Simone diz que indicação de Eduardo Bolsonaro para embaixada nos EUA ‘corre risco de ser derrotada’

A presidente da Comissão de Constituição e Justiça do Senado, Simone Tebet (MDB-MS), afirmou nesta segunda-feira acreditar que a possível indicação do deputado federal Eduardo Bolsonaro (PSL-SP) à embaixada do Brasil em Washington não seria aprovada no atual momento.

Senadora Simone Tebet (MDB-MS) conduz reunião da Comissão de Constituição e Justiça do Senado. Ela sinalizou que a indicação do deputado federal Eduardo Bolsonaro (PSL-SP) à embaixada em Washington vai enfrentar resistências na casa Foto: Geraldo Magela / Geraldo Magela/Agência Senado

— Acho que hoje ele corre sérios riscos de mandar para o Senado e ser derrotado. A votação é secreta, (a indicação do filho) não tem precedentes no mundo em países democráticos. Há discussões jurídicas e constitucionais a respeito, se entra no caso de nepotismo ou não, porque para ser nepotismo precisa saber se o embaixador é um agente público ou um agente político. Ou seja, ministro pode, embaixador será que poderia? E entra no mérito da questão, que é o notório saber e se ele está preparado.
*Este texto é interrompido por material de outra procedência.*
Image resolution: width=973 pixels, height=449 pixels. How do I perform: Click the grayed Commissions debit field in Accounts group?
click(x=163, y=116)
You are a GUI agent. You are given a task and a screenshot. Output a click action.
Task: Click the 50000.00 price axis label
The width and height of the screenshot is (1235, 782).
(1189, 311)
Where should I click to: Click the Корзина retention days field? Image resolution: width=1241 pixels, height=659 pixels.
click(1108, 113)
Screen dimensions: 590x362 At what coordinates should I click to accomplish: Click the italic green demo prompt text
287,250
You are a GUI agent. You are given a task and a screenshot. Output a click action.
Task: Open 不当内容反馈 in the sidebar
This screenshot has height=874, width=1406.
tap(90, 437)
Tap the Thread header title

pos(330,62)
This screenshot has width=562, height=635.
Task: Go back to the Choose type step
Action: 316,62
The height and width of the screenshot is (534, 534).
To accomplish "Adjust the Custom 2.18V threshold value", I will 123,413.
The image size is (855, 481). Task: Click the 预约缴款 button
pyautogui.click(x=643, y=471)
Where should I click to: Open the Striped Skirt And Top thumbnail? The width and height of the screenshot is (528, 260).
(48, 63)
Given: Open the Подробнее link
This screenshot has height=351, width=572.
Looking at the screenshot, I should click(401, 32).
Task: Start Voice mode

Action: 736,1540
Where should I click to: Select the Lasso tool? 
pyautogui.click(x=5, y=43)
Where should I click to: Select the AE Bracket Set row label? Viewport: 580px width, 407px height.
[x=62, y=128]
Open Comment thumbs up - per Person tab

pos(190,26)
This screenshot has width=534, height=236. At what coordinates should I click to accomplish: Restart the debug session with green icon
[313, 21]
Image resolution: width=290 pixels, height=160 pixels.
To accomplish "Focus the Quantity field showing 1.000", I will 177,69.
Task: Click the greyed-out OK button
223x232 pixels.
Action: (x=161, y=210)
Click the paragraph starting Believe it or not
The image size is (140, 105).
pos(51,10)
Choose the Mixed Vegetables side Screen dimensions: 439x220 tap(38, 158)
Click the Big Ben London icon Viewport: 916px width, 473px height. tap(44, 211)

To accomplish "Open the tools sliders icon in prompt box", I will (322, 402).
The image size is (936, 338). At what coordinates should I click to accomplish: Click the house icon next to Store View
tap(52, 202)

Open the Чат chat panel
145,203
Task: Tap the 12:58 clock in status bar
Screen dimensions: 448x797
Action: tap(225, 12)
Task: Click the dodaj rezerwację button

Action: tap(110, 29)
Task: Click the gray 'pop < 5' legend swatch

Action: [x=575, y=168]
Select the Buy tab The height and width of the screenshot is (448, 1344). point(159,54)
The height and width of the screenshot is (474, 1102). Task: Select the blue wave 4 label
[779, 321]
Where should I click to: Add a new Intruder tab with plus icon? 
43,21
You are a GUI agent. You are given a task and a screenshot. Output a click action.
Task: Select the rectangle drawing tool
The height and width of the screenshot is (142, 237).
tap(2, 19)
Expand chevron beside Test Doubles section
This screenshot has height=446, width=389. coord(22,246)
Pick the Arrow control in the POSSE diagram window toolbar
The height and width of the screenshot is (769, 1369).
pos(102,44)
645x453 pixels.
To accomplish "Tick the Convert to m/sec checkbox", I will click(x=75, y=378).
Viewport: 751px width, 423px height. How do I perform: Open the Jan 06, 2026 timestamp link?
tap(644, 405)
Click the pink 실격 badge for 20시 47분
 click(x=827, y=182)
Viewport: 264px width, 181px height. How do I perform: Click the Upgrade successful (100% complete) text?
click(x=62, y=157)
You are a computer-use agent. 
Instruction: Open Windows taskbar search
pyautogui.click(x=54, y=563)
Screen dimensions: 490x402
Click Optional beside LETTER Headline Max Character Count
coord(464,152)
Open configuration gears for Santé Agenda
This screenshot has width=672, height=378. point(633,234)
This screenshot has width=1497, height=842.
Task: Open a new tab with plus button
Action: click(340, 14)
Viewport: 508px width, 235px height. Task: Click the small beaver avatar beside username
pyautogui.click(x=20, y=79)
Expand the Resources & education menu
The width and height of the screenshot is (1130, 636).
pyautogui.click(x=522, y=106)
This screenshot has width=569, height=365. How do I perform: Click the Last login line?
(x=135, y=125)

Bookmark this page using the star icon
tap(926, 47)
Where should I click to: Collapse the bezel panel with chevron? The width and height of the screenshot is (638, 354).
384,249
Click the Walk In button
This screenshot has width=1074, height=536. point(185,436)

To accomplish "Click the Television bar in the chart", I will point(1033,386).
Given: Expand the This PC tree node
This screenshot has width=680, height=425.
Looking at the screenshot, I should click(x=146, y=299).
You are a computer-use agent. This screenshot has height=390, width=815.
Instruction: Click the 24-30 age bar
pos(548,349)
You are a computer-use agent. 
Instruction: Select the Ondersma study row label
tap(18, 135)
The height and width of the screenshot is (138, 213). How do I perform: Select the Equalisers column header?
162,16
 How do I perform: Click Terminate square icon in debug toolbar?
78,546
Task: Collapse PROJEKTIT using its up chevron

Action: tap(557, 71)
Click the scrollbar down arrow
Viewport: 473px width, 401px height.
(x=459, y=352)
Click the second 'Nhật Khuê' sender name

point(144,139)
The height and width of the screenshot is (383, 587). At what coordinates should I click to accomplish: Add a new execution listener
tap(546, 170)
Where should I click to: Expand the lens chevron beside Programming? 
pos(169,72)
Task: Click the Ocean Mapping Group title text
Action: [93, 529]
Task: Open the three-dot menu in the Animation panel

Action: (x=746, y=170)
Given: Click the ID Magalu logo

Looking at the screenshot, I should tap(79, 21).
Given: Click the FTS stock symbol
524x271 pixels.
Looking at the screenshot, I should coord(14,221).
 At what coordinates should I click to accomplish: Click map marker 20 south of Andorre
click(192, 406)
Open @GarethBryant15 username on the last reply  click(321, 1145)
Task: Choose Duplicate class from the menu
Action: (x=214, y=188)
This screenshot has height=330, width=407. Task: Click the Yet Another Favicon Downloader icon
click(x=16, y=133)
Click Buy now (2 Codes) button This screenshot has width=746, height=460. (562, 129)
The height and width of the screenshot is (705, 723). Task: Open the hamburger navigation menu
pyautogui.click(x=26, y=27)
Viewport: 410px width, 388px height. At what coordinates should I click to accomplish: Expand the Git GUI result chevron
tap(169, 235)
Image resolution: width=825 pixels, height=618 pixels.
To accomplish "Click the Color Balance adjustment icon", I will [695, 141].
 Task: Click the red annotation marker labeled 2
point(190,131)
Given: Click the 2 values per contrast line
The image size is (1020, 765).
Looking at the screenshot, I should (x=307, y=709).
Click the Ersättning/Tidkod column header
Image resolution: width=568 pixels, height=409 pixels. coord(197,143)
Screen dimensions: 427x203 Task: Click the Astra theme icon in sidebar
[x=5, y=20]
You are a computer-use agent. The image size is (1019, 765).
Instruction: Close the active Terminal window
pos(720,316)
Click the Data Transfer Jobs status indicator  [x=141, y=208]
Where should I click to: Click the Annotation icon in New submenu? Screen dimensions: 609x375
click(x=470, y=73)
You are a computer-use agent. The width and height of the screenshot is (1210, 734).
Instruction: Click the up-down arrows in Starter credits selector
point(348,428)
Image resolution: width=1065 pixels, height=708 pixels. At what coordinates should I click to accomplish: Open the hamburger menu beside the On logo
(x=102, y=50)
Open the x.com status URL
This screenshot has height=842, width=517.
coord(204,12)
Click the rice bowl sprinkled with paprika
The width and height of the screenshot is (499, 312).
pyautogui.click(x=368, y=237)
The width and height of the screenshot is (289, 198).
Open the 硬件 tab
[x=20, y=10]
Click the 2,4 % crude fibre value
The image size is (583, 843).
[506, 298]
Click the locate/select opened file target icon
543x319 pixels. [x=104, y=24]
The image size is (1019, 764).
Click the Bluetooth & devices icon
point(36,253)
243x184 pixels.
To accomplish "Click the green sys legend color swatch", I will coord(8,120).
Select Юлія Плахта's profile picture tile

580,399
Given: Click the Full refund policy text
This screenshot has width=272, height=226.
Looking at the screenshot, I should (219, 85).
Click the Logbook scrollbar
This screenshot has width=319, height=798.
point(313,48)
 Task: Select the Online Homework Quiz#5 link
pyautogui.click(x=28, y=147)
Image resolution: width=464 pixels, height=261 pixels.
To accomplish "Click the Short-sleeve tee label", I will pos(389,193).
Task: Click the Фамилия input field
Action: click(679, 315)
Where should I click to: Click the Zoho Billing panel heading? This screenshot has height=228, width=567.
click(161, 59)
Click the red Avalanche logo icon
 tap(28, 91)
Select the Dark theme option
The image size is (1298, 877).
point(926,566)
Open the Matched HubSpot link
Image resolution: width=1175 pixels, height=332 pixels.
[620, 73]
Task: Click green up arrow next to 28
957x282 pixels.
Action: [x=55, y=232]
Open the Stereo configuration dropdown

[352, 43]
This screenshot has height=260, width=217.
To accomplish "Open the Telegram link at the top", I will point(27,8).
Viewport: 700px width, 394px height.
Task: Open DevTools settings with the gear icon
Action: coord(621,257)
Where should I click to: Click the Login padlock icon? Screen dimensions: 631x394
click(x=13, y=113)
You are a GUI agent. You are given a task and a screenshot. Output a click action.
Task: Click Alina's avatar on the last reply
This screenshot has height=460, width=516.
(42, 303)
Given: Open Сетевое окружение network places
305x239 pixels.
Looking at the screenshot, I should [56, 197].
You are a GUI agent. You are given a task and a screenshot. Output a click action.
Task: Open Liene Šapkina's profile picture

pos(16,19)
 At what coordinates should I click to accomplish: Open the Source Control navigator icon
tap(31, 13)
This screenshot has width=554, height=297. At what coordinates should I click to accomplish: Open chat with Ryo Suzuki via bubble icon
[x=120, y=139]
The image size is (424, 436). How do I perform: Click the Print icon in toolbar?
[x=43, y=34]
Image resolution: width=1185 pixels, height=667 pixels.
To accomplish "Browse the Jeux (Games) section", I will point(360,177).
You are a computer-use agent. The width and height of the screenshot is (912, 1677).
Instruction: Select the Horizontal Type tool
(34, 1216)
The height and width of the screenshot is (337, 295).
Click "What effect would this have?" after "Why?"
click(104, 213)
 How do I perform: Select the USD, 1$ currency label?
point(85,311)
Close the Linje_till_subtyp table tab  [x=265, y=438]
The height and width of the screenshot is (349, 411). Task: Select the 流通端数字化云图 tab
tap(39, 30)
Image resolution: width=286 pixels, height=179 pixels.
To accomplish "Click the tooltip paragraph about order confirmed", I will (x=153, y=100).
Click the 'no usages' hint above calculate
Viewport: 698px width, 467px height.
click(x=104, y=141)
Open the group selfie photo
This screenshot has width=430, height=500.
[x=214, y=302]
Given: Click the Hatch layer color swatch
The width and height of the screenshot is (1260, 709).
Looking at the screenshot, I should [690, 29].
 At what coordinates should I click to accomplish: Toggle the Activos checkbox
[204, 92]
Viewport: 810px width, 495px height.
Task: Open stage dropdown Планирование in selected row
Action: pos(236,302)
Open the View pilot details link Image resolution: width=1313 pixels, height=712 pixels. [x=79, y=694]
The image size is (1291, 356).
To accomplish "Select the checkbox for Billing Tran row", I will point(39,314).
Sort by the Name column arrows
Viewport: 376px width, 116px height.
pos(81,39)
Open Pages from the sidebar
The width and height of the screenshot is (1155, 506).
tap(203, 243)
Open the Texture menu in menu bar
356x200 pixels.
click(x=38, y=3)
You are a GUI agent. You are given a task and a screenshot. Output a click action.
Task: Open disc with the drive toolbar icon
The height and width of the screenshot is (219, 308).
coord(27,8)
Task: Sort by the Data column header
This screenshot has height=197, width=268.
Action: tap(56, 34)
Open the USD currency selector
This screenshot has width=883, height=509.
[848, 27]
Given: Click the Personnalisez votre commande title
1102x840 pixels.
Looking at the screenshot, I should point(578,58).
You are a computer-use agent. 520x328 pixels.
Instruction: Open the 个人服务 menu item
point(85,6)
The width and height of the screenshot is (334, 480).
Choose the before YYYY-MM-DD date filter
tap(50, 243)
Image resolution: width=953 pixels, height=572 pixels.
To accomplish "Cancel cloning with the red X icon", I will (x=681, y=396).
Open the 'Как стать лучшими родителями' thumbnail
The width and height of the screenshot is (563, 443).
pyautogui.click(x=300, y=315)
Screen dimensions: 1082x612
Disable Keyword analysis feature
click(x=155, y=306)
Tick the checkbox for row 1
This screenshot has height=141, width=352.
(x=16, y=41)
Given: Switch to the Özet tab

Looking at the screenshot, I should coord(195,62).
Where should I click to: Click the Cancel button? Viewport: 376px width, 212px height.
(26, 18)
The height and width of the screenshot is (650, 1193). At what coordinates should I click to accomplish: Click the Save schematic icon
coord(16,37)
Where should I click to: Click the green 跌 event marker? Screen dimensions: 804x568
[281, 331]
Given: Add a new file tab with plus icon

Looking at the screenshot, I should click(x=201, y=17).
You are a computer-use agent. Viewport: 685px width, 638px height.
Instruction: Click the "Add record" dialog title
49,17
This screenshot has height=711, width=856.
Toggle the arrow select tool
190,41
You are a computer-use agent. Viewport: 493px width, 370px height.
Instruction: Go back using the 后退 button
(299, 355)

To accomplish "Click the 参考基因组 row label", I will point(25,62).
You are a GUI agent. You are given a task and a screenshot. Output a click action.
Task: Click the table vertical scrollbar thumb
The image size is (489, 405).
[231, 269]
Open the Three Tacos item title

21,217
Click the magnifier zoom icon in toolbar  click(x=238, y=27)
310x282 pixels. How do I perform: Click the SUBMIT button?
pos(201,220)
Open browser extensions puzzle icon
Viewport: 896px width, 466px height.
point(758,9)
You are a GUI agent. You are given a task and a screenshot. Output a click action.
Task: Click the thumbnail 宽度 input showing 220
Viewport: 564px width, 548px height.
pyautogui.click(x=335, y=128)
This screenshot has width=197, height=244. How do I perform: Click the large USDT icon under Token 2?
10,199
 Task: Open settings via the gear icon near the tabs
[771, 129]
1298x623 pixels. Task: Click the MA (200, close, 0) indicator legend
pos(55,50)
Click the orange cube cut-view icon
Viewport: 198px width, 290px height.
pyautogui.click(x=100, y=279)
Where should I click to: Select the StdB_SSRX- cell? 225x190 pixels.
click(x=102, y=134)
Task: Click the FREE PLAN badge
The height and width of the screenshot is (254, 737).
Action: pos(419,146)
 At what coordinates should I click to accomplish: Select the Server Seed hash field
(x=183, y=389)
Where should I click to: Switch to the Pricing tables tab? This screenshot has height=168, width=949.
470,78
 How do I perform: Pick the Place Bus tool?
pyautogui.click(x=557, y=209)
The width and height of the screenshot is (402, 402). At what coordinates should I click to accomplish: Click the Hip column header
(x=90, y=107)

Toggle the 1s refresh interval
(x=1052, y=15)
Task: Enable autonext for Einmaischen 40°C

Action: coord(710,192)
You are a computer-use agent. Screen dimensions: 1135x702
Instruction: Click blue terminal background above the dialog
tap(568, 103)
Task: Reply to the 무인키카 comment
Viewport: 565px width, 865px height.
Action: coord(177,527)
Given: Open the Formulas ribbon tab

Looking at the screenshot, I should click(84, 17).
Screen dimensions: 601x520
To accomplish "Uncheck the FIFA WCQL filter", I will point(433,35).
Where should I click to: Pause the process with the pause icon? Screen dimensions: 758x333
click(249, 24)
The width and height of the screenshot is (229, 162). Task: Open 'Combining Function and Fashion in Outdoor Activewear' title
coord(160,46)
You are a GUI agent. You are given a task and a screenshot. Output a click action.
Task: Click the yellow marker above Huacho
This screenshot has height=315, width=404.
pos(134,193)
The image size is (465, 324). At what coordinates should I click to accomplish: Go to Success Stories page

De acordo com Simone Tebet, até mesmo senadores que defendem o governo “com unhas e dentes” afirmam que a indicação seria um erro.

— Acho que a sabatina expõe demais o governo e pode dar uma fragilidade que o governo ainda não tem na Casa. Minha posição pessoal. Tenho esse sentimento hoje, pelos colegas que eu conversei. Até mesmo algumas pessoas que defendem com unhas e dentes questionando que esse foi um erro. Mas o tempo dirá.

Sabatina e votação

O processo de nomeação de um embaixador começa com a indicação feita pelo presidente, de maneira formal e publicada no Diário Oficial. Depois disso, ela será recebida pelo Senado, com o nome apresentado à Comissão de Relações Exteriores . Um relator será nomeado pelo presidente do colegiado.